Comparative example 1 purification of chromogen to remove salt
Adding 1000g of purified water into 100g of crude bosity factor, stirring and dissolving at normal temperature, measuring the conductivity to be 9.5ms/cm, enabling a solution of the crude bosity factor to pass through an organic membrane filtration system (the molecular weight of the organic membrane is 150 daltons), controlling the system pressure to be 0.3MPa, feeding, controlling the reflux flow to be 300-600ml/h, discharging the solution at 200-300ml/h, stopping the system when the system pressure is raised to 1.5MPa, detecting the purified bosity factor, wherein the conductivity is 5.2 mus/cm, the content is 27.6%, detecting the content of the bosity factor in the filtrate to be 26.3%, the conductivity is 22.3ms/cm, purifying and desalting to obtain 148g of aqueous solution of the bosity factor, and concentrating to obtain 41g of light yellow bosity factor. Organic membranes with a molecular weight cutoff of 150 daltons remove salt, but the color factor also permeates, affecting the yield.
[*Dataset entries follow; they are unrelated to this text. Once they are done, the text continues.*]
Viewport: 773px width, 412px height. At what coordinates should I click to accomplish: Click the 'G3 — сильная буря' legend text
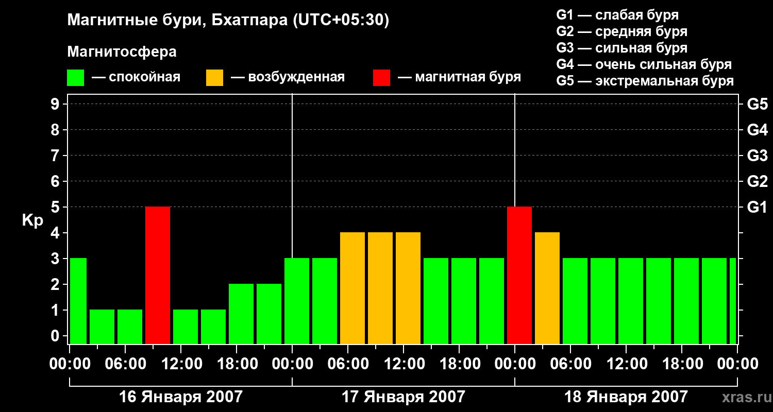[x=622, y=48]
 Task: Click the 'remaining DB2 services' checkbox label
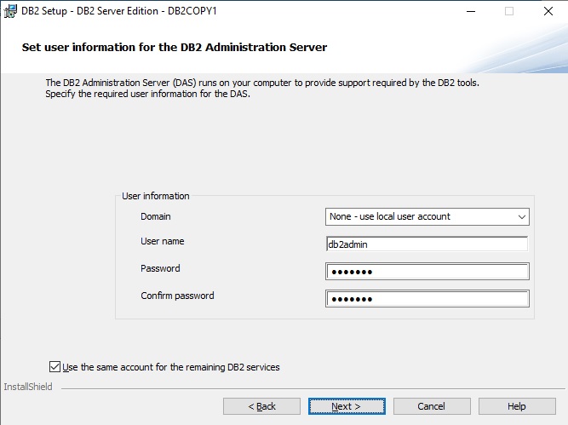[171, 367]
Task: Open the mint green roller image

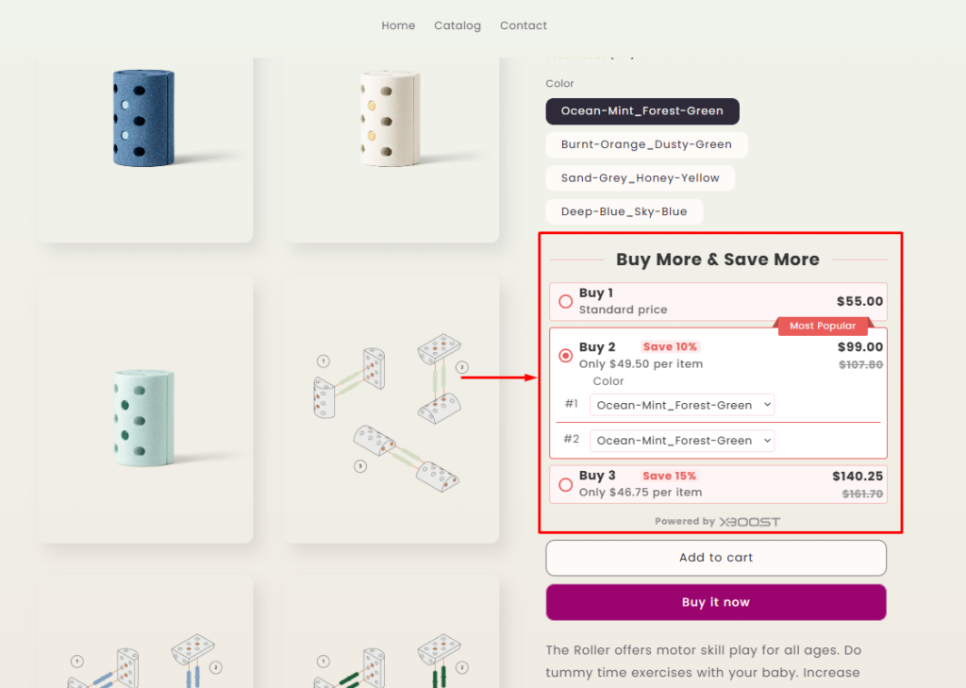Action: pyautogui.click(x=145, y=409)
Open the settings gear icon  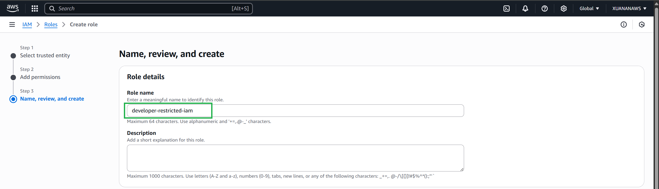(x=563, y=9)
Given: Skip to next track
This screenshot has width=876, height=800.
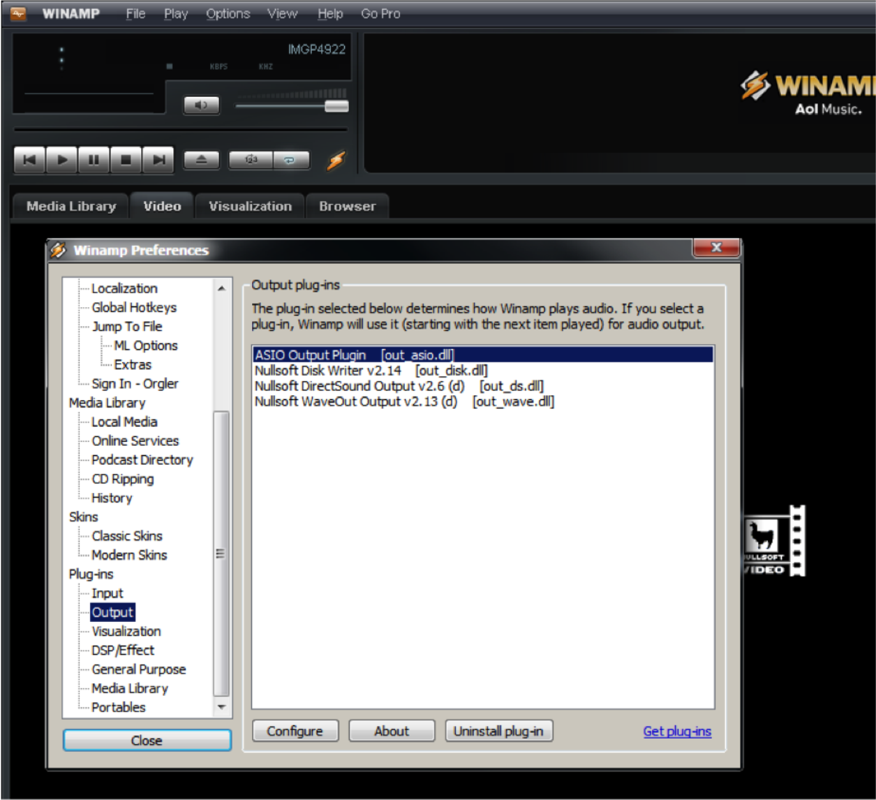Looking at the screenshot, I should [x=158, y=160].
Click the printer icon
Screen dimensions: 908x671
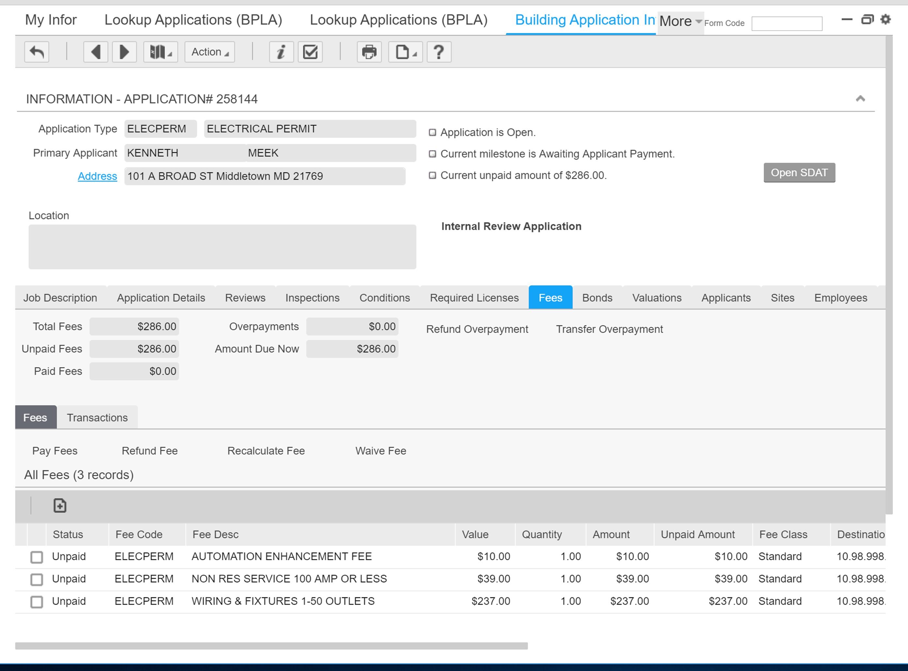pos(369,52)
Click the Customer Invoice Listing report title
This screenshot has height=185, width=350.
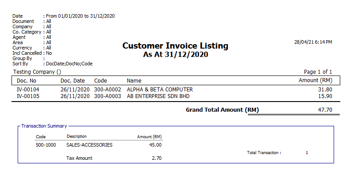click(x=175, y=46)
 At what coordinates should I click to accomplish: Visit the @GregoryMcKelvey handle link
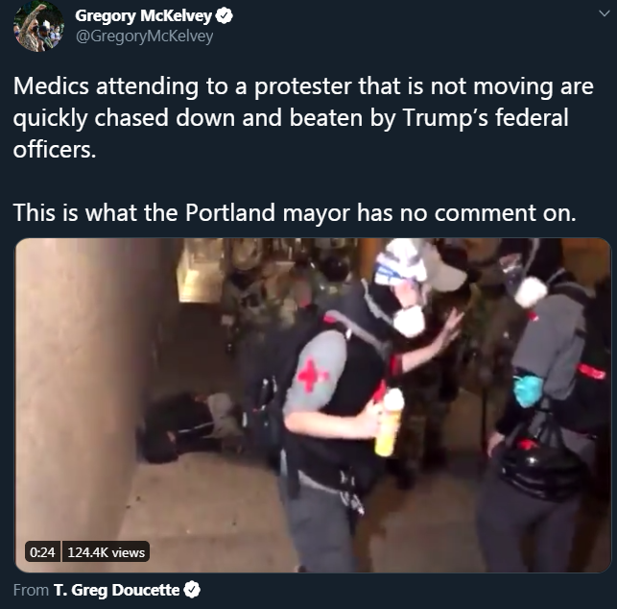click(x=144, y=37)
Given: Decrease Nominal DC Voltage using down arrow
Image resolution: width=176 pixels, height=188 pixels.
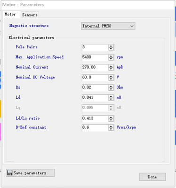Looking at the screenshot, I should click(x=111, y=79).
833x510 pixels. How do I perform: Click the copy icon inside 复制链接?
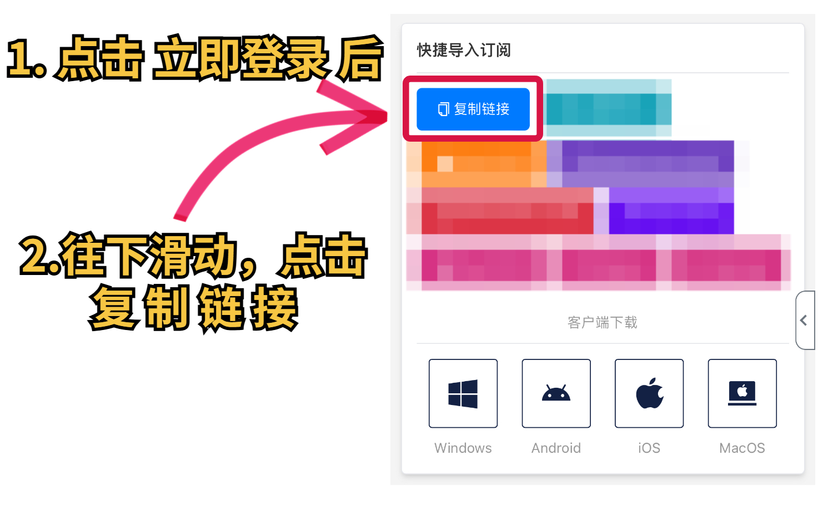[x=443, y=109]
Comparative example 2 purification of chromogen to remove salt
Adding 1000g of purified water into 100g of crude bosity factor, stirring and dissolving at normal temperature, measuring the conductivity to be 9836 mu s/cm, enabling a crude bosity factor solution to pass through an organic membrane filtration system (the molecular weight of the organic membrane cut-off is 50 daltons), controlling the system pressure to be 0.3MPa, feeding, controlling the reflux flow to be 300-600ml/h, discharging the solution at the flow of 200-300ml/h, stopping the system when the system pressure is raised to 1.5MPa, detecting the purified bosity factor, wherein the conductivity is 66.2ms/cm, the content is 56.1%, and detecting the content of the bosity factor in the filtrate to be 0.03% and the conductivity to be 5.3 mu s/cm. The organic membrane with the molecular weight cutoff of 50 daltons can not remove salt basically, and can not achieve the purpose of purification.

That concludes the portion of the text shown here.